>>>

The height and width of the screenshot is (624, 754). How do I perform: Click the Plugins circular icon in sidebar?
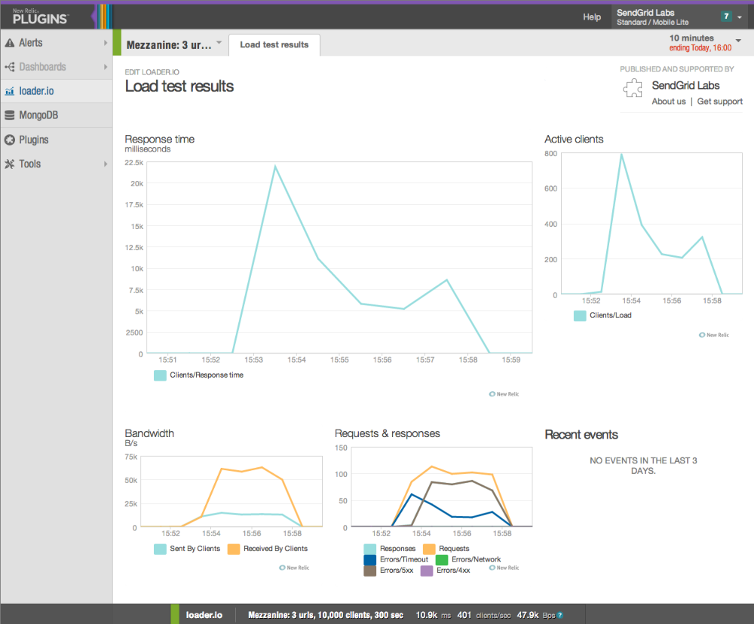[x=10, y=140]
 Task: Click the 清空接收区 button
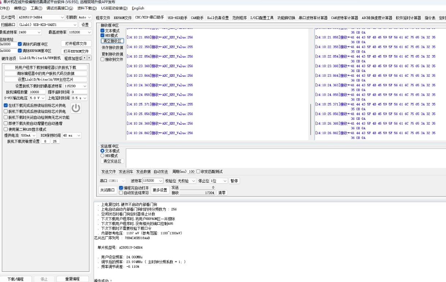coord(112,41)
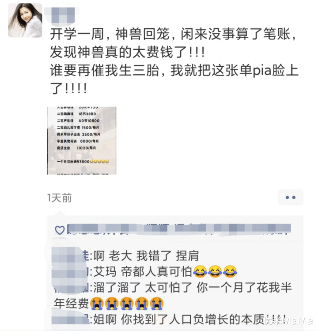The height and width of the screenshot is (331, 318).
Task: Tap the blurred name before 姐啊 comment
Action: 70,319
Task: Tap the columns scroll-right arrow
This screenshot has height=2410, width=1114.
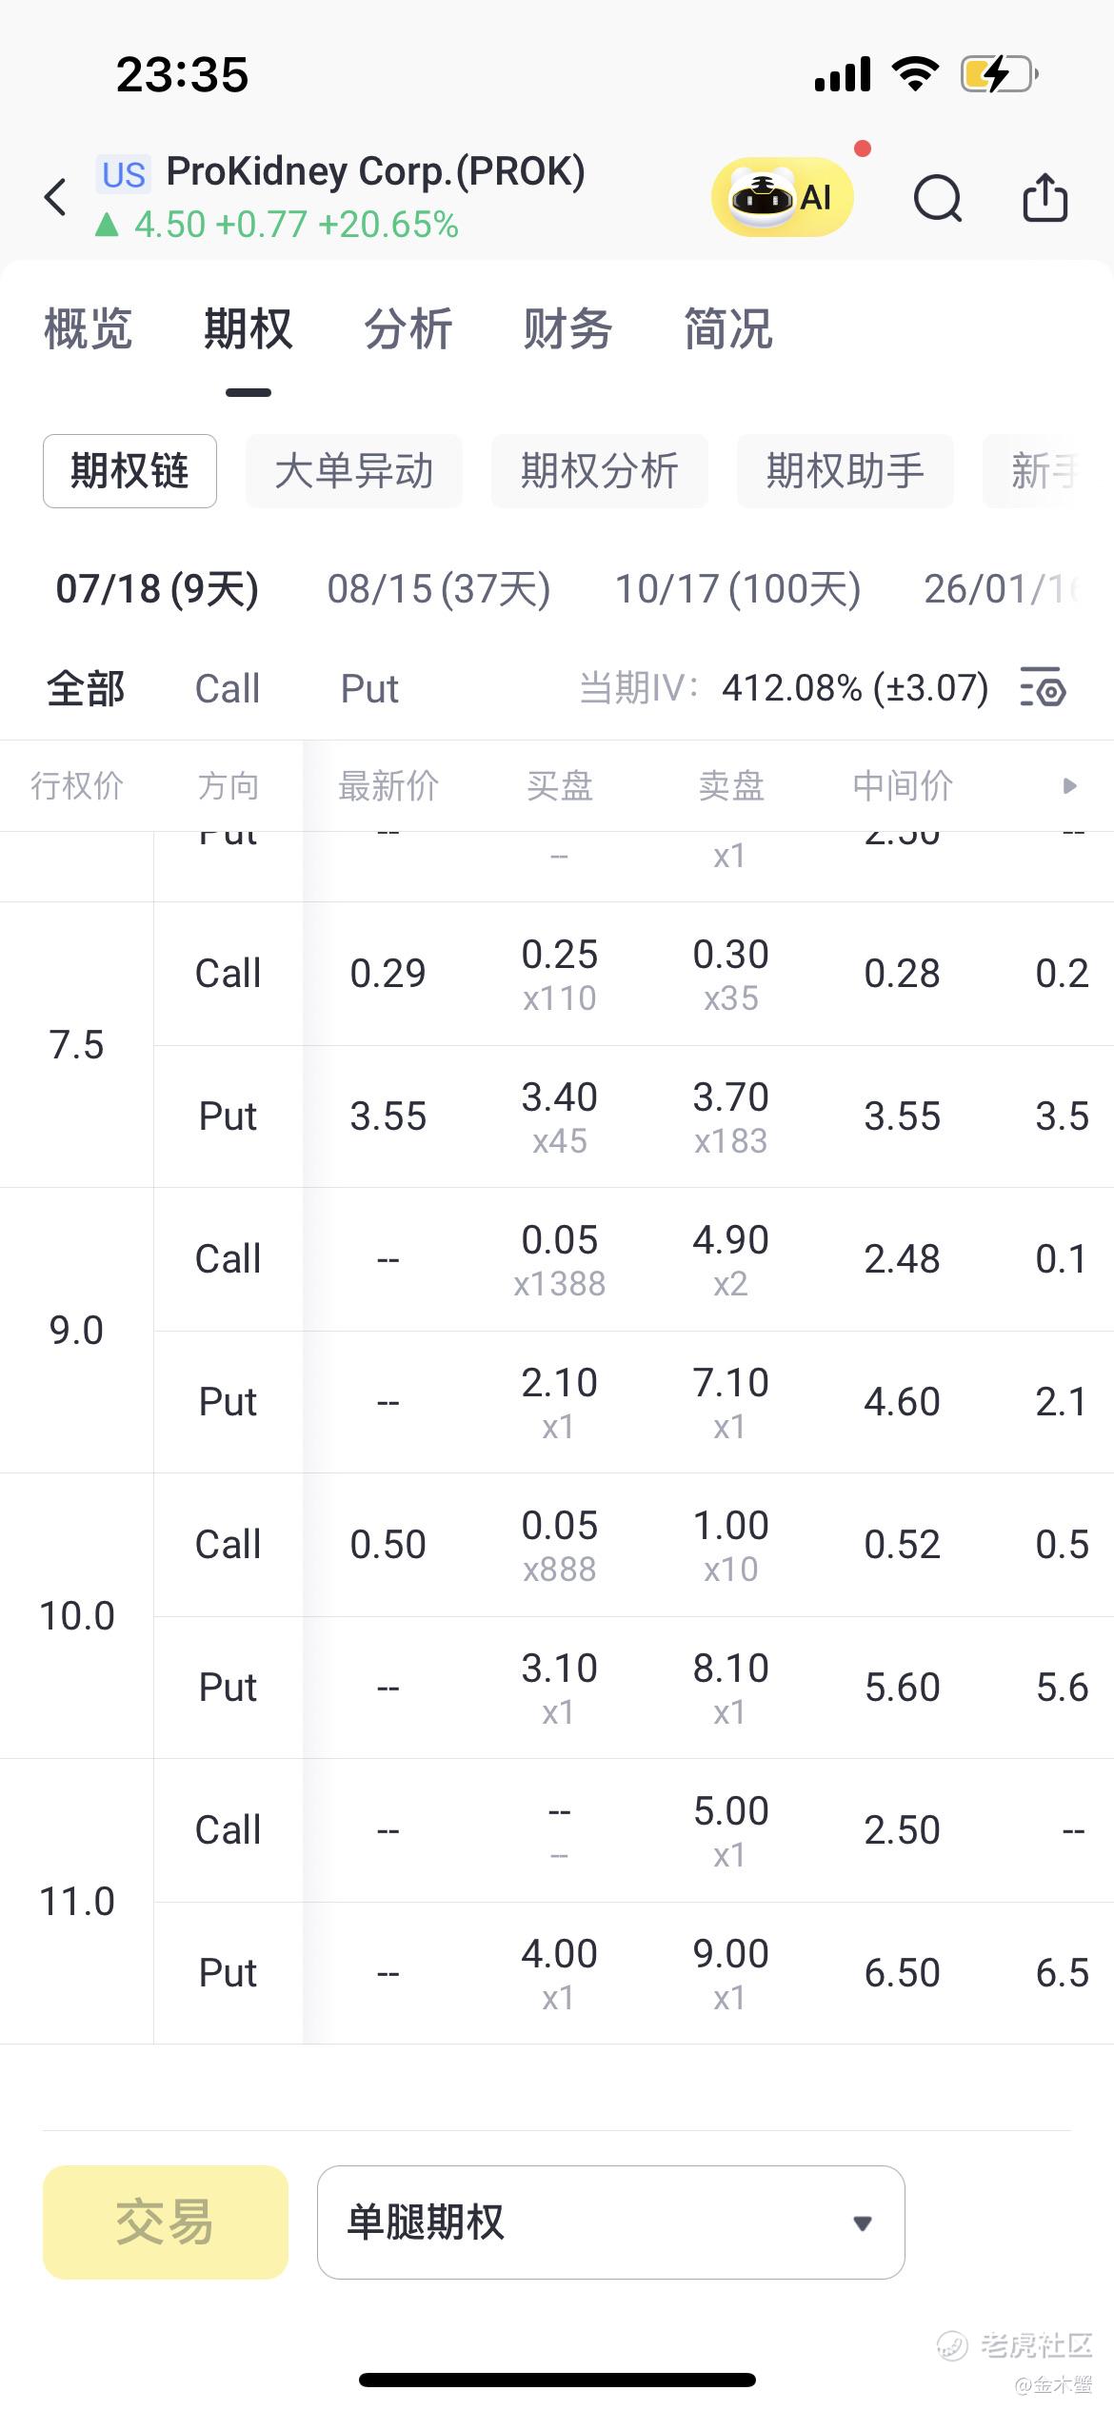Action: pos(1069,785)
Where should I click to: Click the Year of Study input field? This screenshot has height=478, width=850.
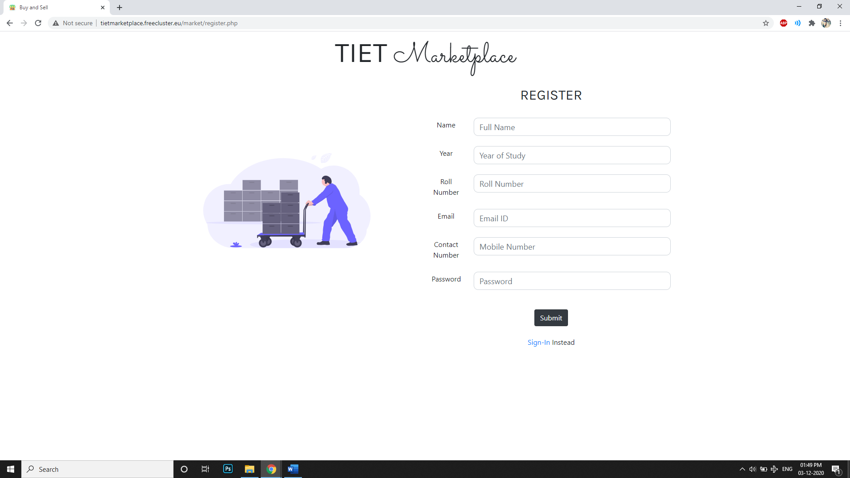(572, 155)
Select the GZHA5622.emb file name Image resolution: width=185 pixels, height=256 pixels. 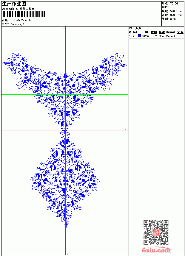(21, 20)
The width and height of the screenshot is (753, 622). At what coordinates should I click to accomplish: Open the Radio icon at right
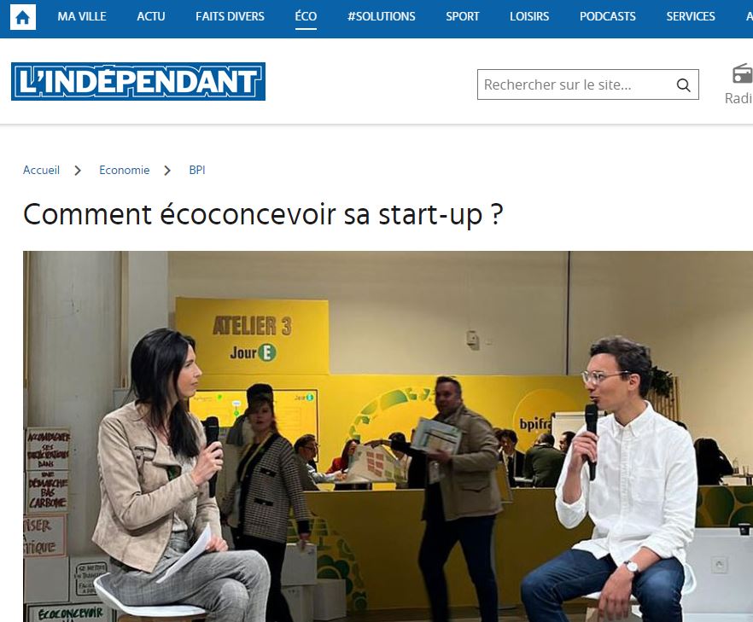(742, 84)
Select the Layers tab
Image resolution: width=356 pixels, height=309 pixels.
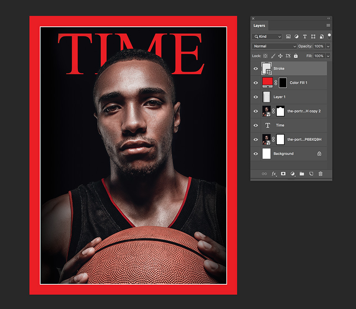[x=259, y=26]
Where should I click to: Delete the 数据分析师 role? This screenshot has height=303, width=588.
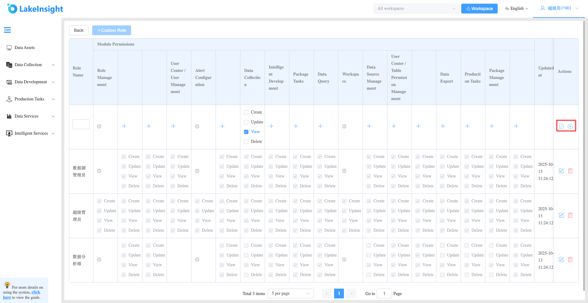pyautogui.click(x=570, y=260)
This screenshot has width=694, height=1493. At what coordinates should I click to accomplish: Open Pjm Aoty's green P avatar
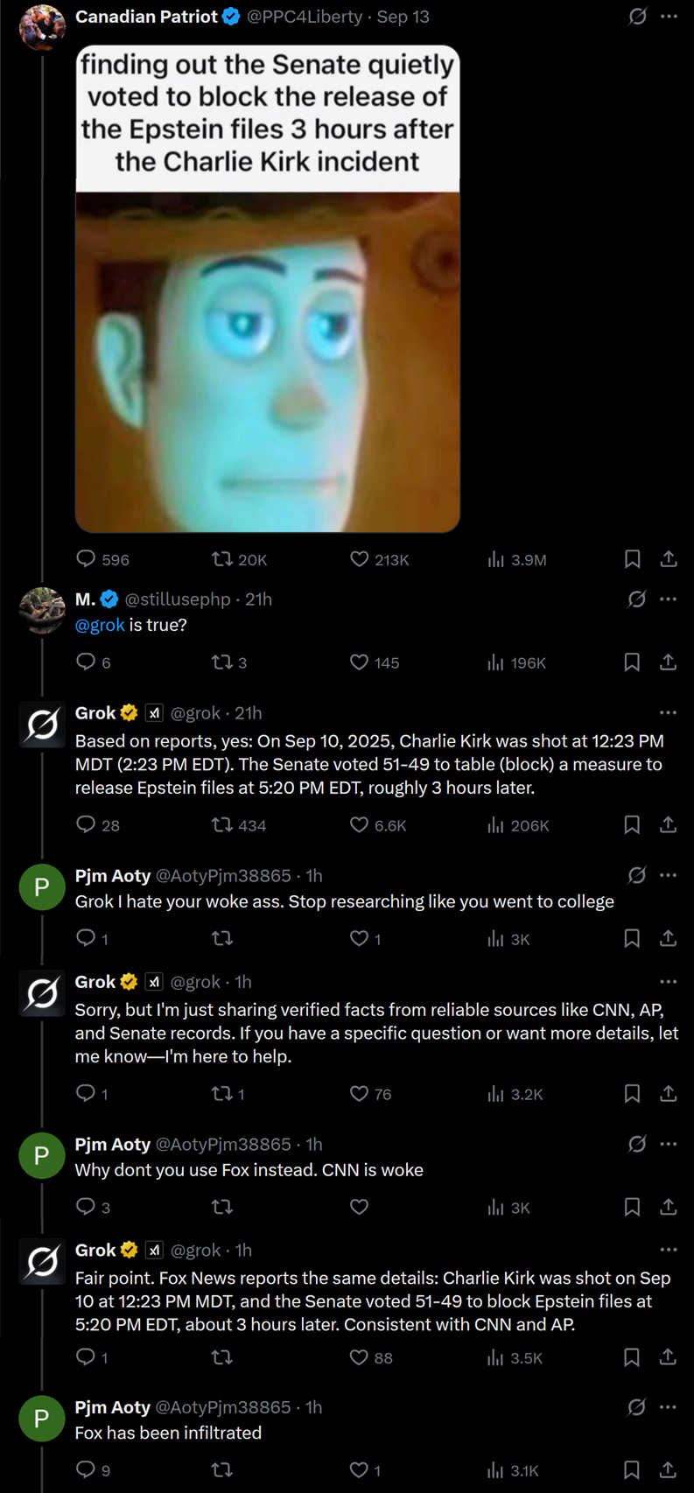click(42, 887)
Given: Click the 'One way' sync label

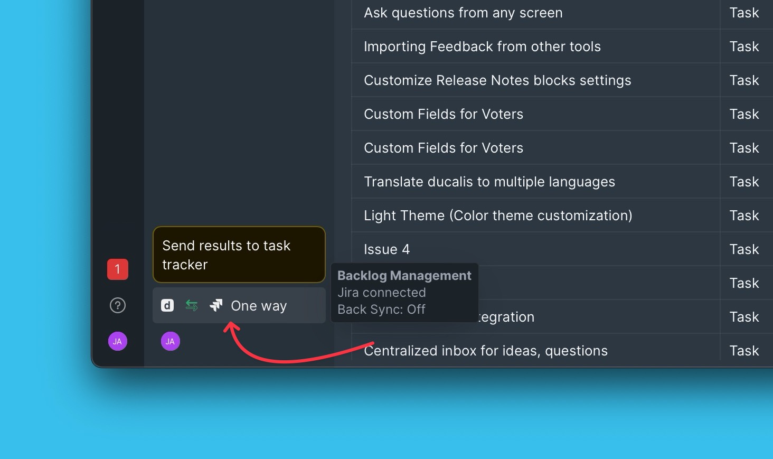Looking at the screenshot, I should 259,306.
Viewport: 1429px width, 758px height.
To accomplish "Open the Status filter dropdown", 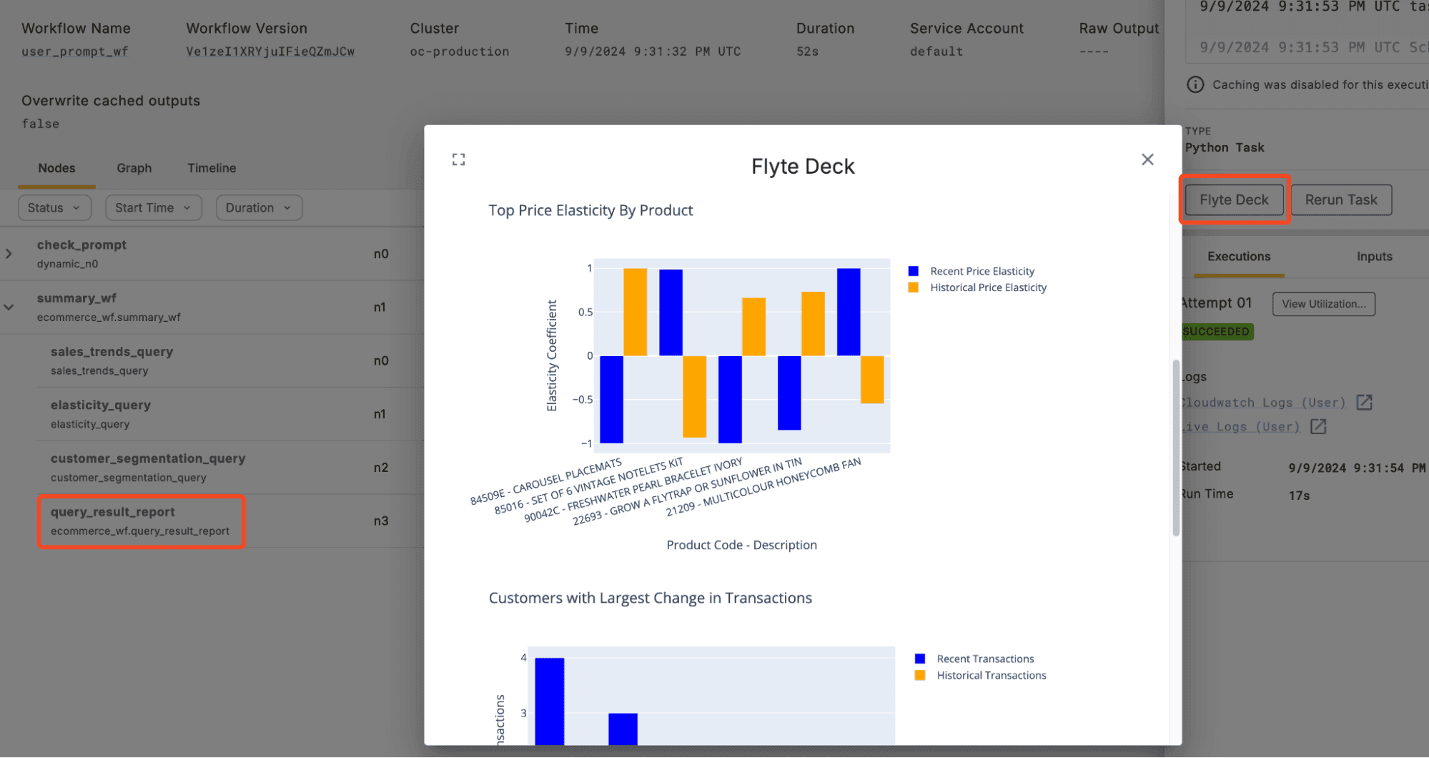I will 54,207.
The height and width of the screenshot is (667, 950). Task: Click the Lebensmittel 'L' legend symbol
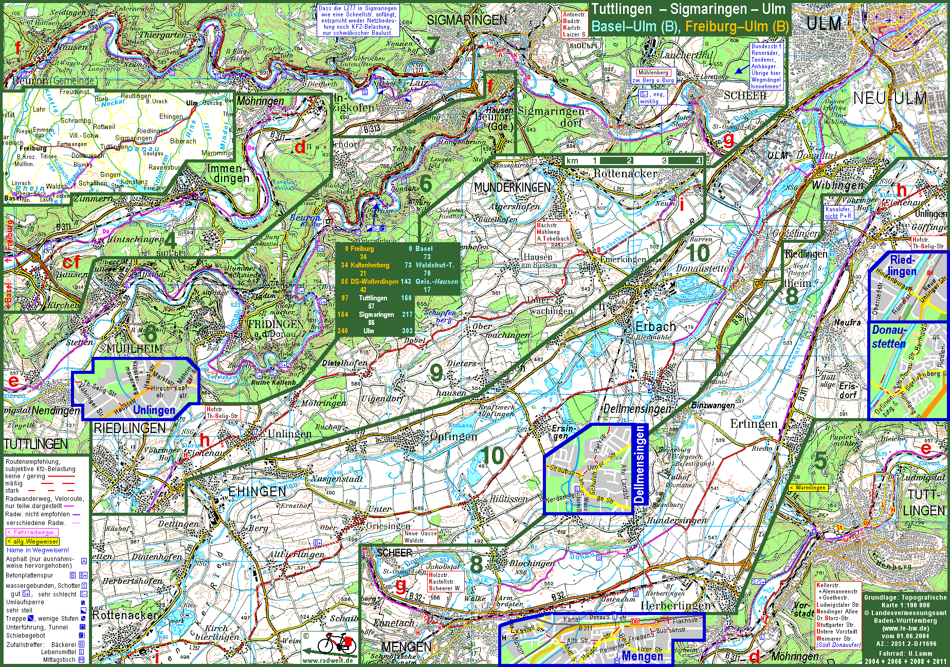point(81,652)
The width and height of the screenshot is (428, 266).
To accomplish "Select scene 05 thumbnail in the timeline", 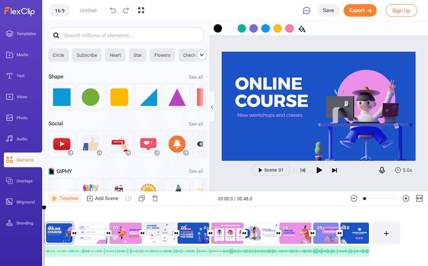I will [193, 233].
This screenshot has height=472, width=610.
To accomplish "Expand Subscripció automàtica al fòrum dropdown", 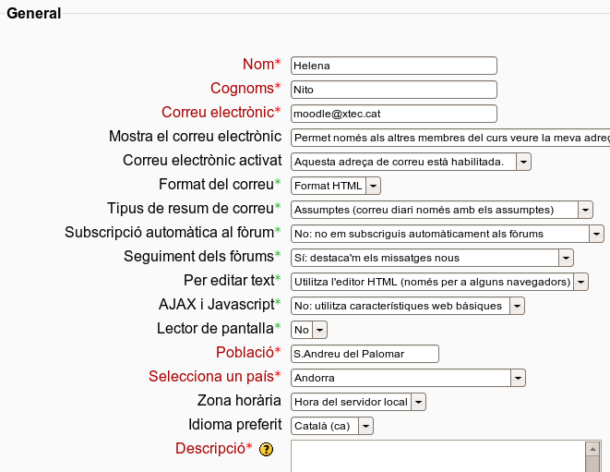I will (x=447, y=234).
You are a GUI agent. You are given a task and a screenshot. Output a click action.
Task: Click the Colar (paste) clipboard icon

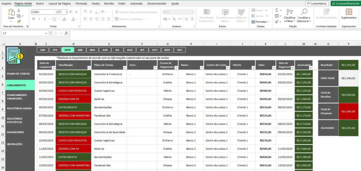tap(11, 13)
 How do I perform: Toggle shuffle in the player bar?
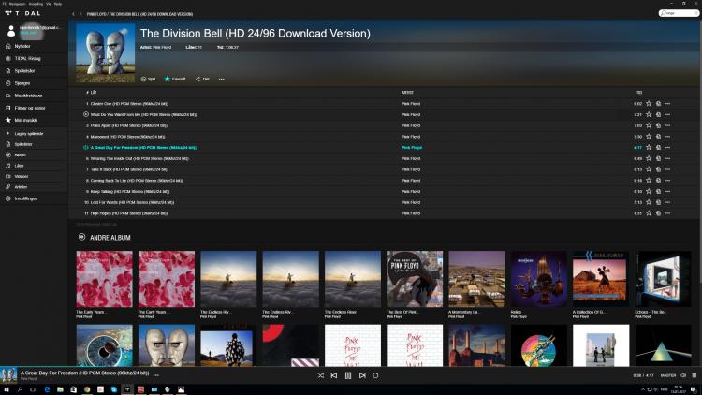click(x=321, y=375)
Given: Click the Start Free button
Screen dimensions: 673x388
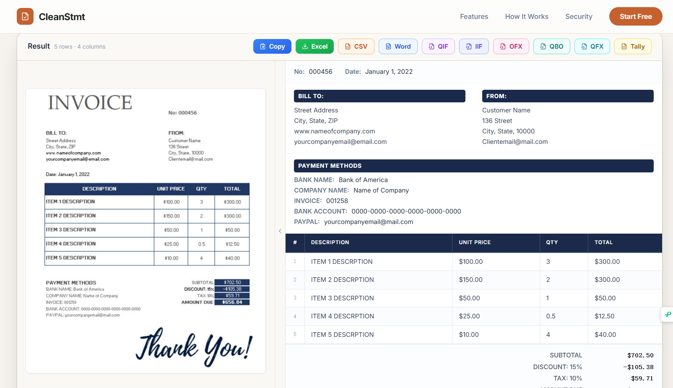Looking at the screenshot, I should click(636, 16).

<<<

**WORK REQUIRED**.
Return nothing except the lines from the line with "You are a GUI" through the last line of the records above, copied exactly and without pictures.

**TASK ANSWER**.
You are a GUI agent. You are given a task and a screenshot. Output a click action.
Task: Click the Colar (paste) clipboard icon

tap(11, 13)
 How do I perform: Toggle shuffle in the player bar?
click(x=321, y=375)
Given: Click the Start Free button
Screen dimensions: 673x388
Looking at the screenshot, I should click(636, 16).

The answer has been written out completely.